Although the argument on consistency is sound, the creation of OPBAS is not a vote of confidence in the past performance of supervisory regimes. This lack of confidence is reflected both in the responses to the cutting red tape review, but also by the lack of enforcement in this area. This point was also made by Practical Law Business Crime and Investigations in a legal update written in May 2016 in response to the SRA’s anti-money laundering report:
The SRA has a substantial and wide ranging portfolio of work to undertake. While their recent efforts regarding money laundering are commendable, the plain facts are they have met with just over 2% of the law firms in England and Wales and produced a 37 page report in nearly two years. That does make a strong case for a single dedicated AML supervisor.
For more information see Legal update, Solicitors Regulation Authority publishes anti-money laundering report.
2017 is going to be a very busy year for anti-money laundering supervisors and the Treasury. Along with the establishing of OPBAS and the successful transposition of the Fourth EU Anti‑Money Laundering Directive to the Money Laundering Regulations 2017, there will be the additional challenges of applying regulations to financial technology firms and virtual currencies, and the next evaluation by the FATF of AML supervision in the UK, which will take place in late 2017 to 2018.
OPBAS is a welcome development, but it must receive the necessary funding and resource to ensure success. One issue yet to be decided is whether the FCA will remain a separate professional body supervisor, and the extent to which other professional bodies will actively supervise anti-money laundering, or simply provide information and support to OPBAS.

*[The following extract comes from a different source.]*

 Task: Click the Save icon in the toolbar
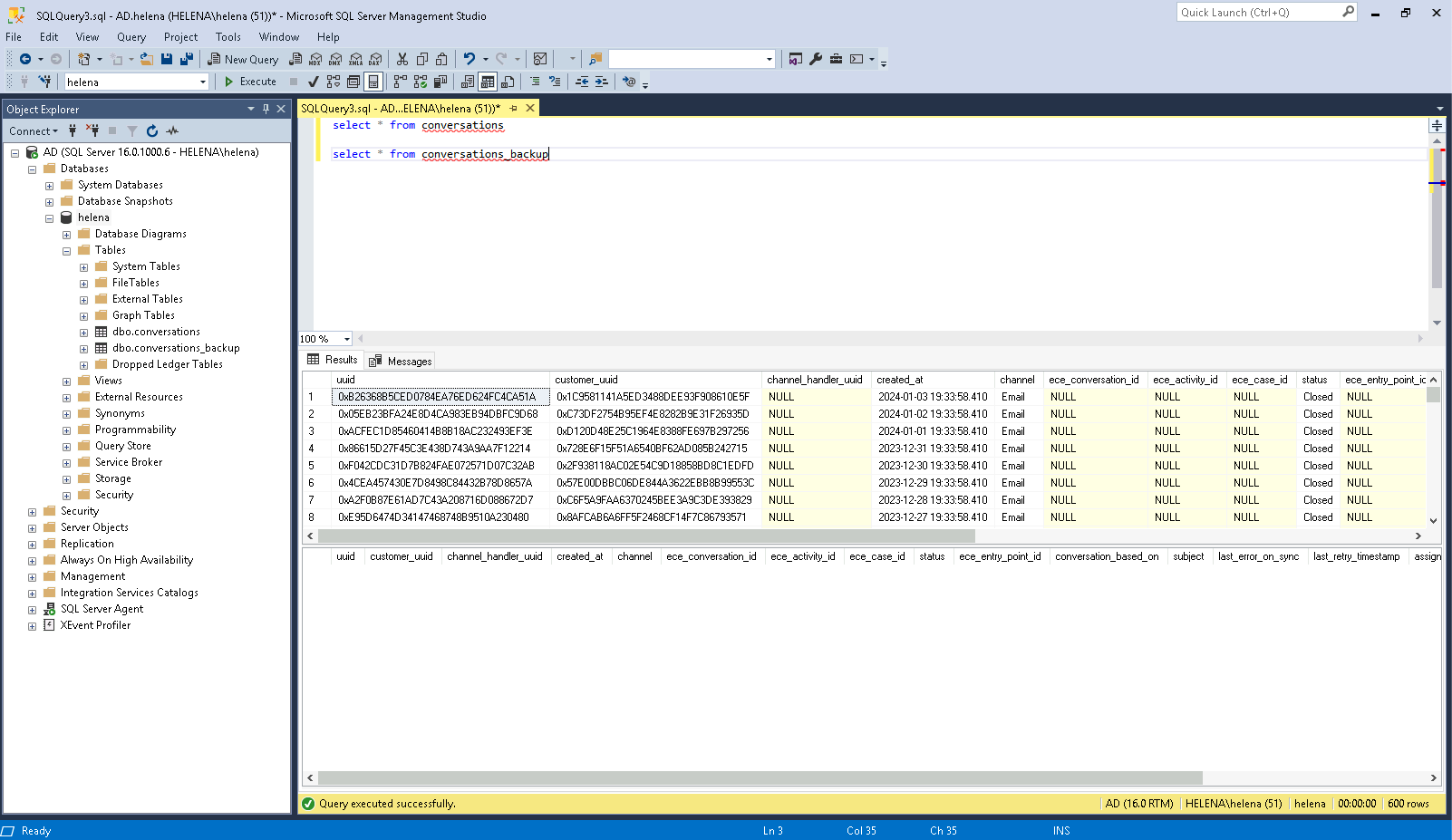(x=167, y=59)
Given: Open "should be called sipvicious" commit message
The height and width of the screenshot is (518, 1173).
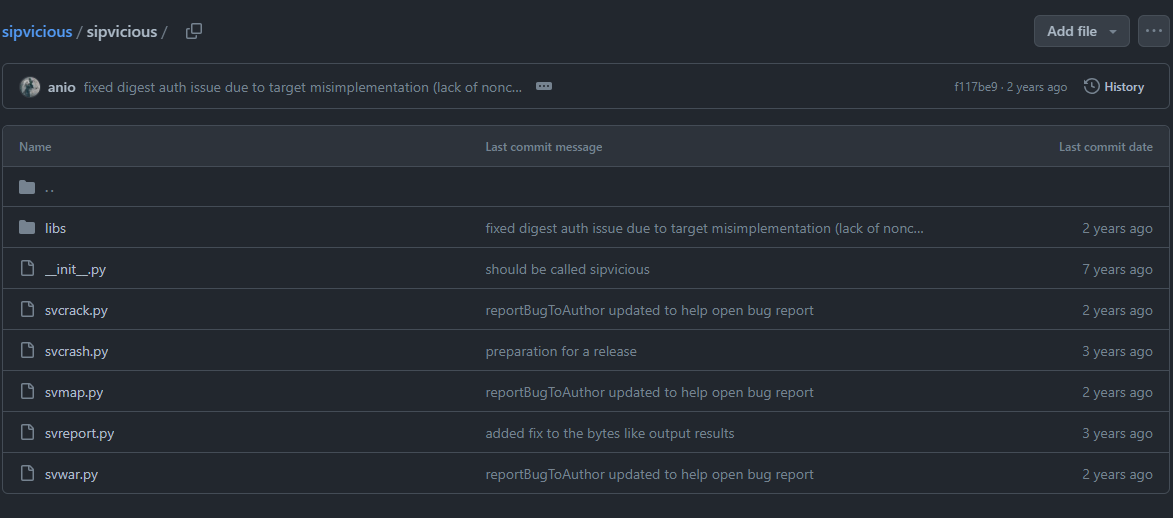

Perhaps the bigger question yet to be considered is whether any reform of the reporting regime is planned. The reporting regime is burdensome and creates difficulties for companies who have reported but cannot explain to their clients why transactions are not progressing, yet Section 9 of the Criminal Finance Bill proposes to amend the Proceeds of Crime Act 2002, extending the moratorium period of 31 days after consent has been refused during which a constable or officer can take further action to prevent the transaction up to a total of 186 days. Such a lengthy moratorium, without a right of challenge, arguably places professionals into real positions of conflict with their clients and at risk of being reported to their professional bodies when all they are doing is complying with the law. This measure is crying out for further guidance and refinement.